• Problem description
Output exactly the lines spanning from the line containing "You are a computer-use agent." to the last line of the entries, inclusive.

*** Supplied data Section Begins ***

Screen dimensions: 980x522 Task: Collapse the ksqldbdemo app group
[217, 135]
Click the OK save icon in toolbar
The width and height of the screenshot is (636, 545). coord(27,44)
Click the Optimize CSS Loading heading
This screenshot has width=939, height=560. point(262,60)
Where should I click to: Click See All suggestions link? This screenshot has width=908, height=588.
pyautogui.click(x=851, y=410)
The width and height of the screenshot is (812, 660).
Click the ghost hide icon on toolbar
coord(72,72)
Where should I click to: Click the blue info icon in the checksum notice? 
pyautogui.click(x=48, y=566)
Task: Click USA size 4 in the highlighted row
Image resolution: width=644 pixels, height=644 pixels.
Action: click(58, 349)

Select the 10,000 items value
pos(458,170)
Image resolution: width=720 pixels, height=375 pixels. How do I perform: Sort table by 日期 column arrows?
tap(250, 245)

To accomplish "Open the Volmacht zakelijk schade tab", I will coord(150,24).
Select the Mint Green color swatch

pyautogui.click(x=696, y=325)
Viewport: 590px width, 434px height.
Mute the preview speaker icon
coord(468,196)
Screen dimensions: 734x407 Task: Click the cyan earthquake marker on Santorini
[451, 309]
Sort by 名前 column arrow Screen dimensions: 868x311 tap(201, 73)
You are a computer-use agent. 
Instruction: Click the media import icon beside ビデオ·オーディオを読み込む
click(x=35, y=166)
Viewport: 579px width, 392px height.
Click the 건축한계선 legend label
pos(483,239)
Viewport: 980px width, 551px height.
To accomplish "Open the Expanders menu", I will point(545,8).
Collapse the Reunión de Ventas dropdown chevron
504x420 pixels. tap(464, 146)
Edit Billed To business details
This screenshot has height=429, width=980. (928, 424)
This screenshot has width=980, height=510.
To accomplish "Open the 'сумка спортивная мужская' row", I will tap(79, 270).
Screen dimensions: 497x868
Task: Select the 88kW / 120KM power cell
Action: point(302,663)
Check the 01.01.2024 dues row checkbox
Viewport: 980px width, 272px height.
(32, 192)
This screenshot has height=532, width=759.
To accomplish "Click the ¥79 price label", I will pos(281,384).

*** Supplied data Section Ends ***

• Exercise answer
You are a computer-use agent. 
Instruction: Click the media import icon beside ビデオ·オーディオを読み込む
click(x=35, y=166)
Viewport: 579px width, 392px height.
Click the 건축한계선 legend label
pos(483,239)
Viewport: 980px width, 551px height.
To accomplish "Open the Expanders menu", I will point(545,8).
Collapse the Reunión de Ventas dropdown chevron
504x420 pixels. tap(464, 146)
Edit Billed To business details
This screenshot has height=429, width=980. (928, 424)
This screenshot has width=980, height=510.
To accomplish "Open the 'сумка спортивная мужская' row", I will tap(79, 270).
Screen dimensions: 497x868
Task: Select the 88kW / 120KM power cell
Action: point(302,663)
Check the 01.01.2024 dues row checkbox
Viewport: 980px width, 272px height.
(32, 192)
This screenshot has height=532, width=759.
To accomplish "Click the ¥79 price label", I will pos(281,384).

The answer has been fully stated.